No other event brings people and the healthcare system together in such a gratifying way as pregnancy and birth. However, obstetrics as part of the health care system has found itself under severe pressure in Germany in recent years. On the one hand, there is a shortage of midwives, and on the other, there are too few delivery rooms and birthing centers - while at the same time the number of births continues to rise (from 678,000 births in 2010 to 785,000 births in 2017). By law, the presence of a midwife or maternity nurse is required for every birth in Germany, regardless of where and how it takes place.

Overall, the number of midwives has increased slightly in the last ten years, but more than half of them work part-time. The reasons for this are overwork, low remuneration and a high risk of recourse. The latter has led to a sharp rise in liability premiums in recent years, with the result that fewer and fewer midwives are performing obstetric work on a freelance basis. Midwives employed in hospitals are relieved of liability premiums, but complain about a considerable workload.

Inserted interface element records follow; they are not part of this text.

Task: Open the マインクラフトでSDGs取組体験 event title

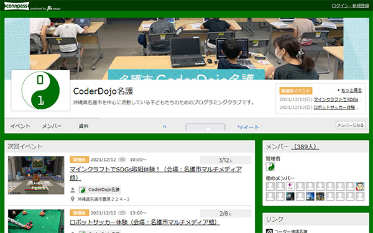Action: tap(156, 173)
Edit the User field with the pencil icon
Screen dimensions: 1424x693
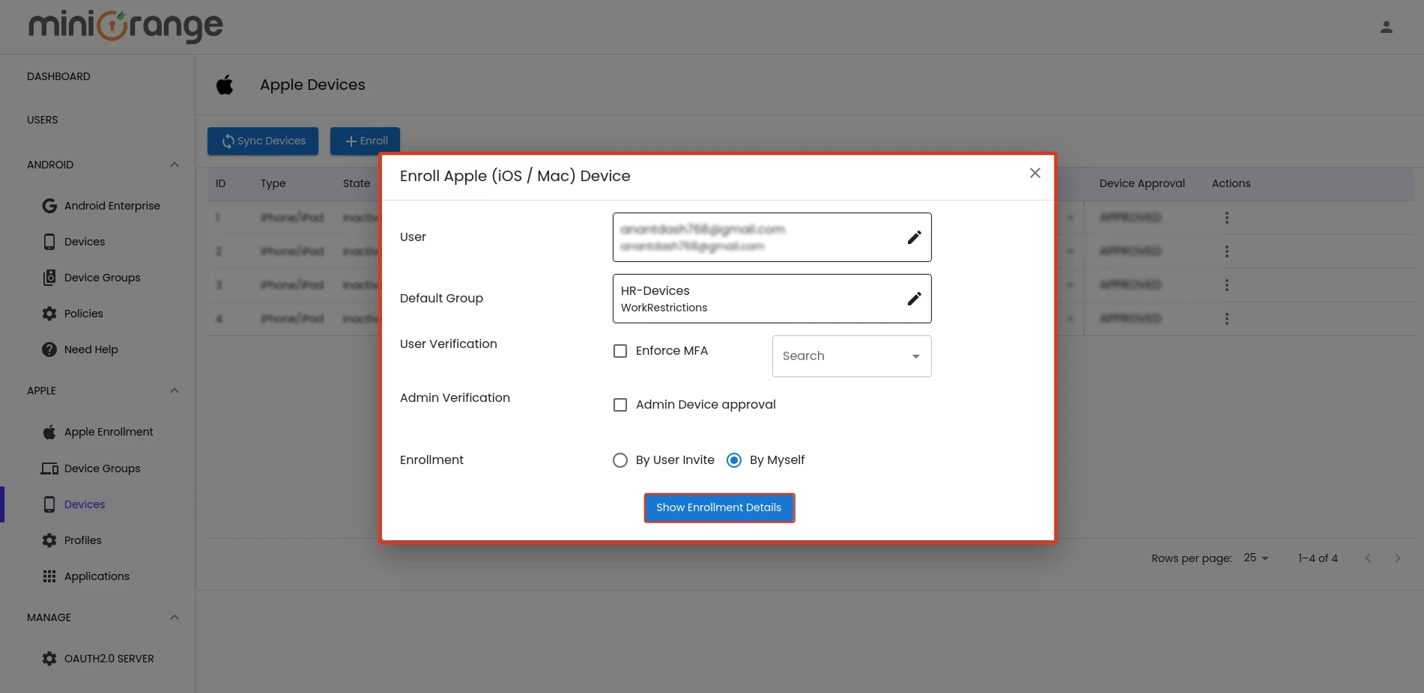tap(914, 236)
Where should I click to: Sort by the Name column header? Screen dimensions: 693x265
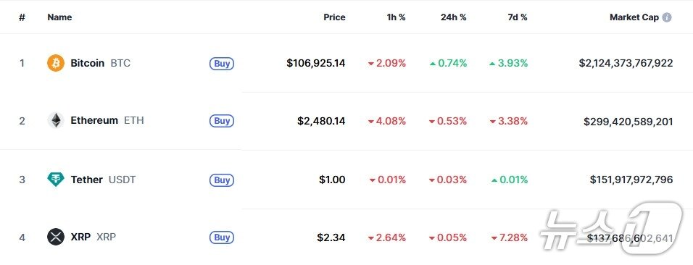(59, 17)
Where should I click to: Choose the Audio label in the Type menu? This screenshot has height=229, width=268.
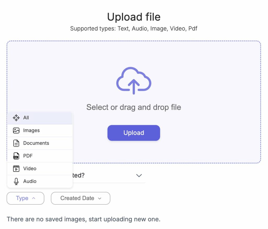(x=30, y=181)
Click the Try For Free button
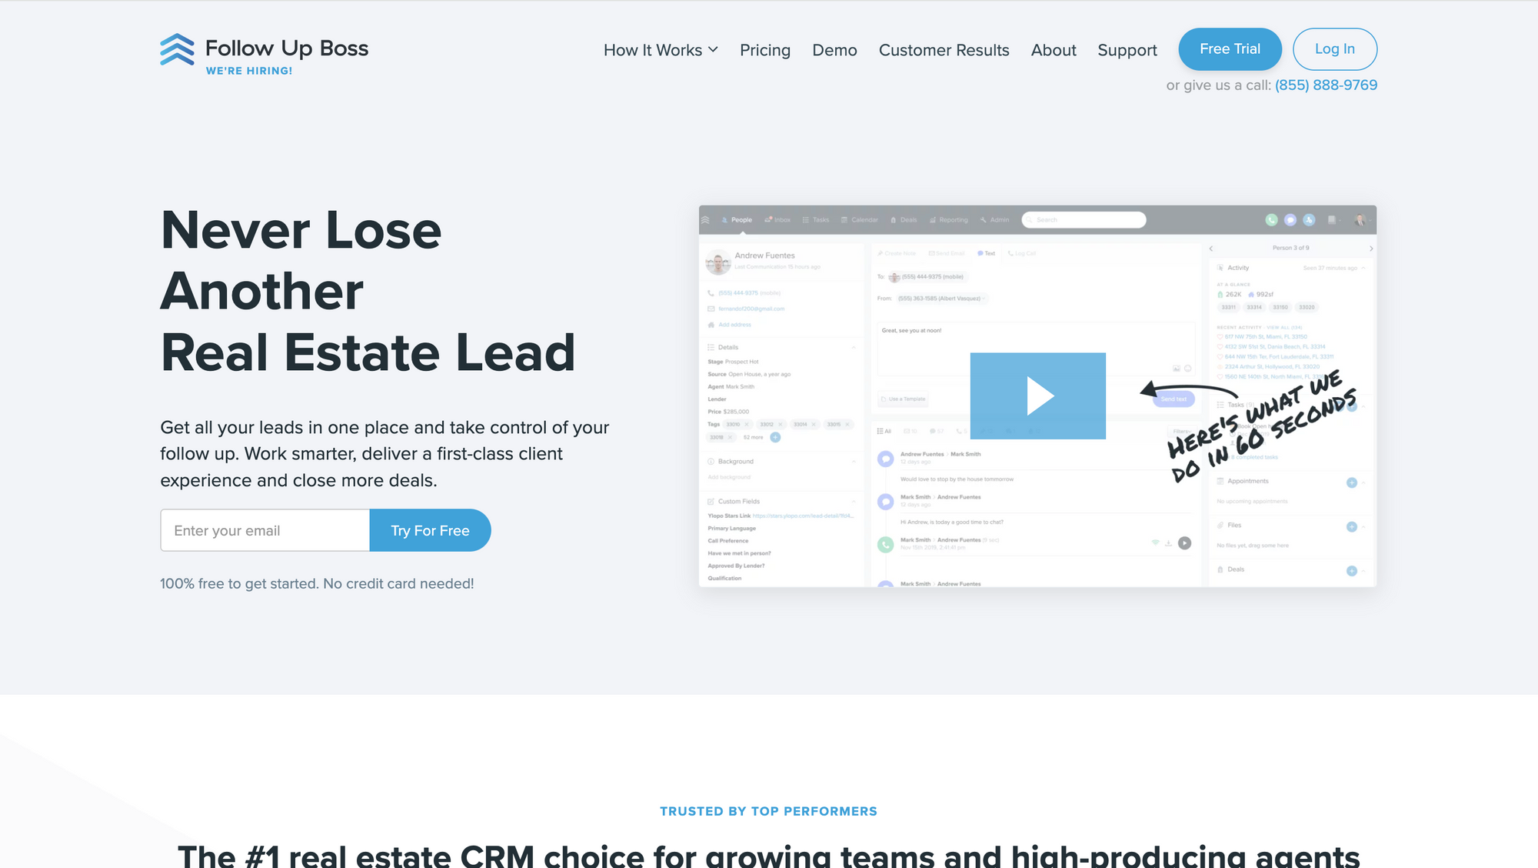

KIDOHE aims to improve the burden and recourse situation of midwives by means of an innovative, intelligent, decision-support system. The atacama blooms GmbH & Co. KG plans to develop such a system in cooperation with the University of Bremen. The system will represent both scientifically based expert knowledge and the midwives' empirical knowledge in networks (e.g. semantic networks, Bayesian networks or neural networks). The technical work goals are divided into two work areas: (1) Representing expert knowledge in networks and (2) Linking continuous data (CTG) with Boolean and categorical data (patient record, knowledge base) using neural networks (deep learning).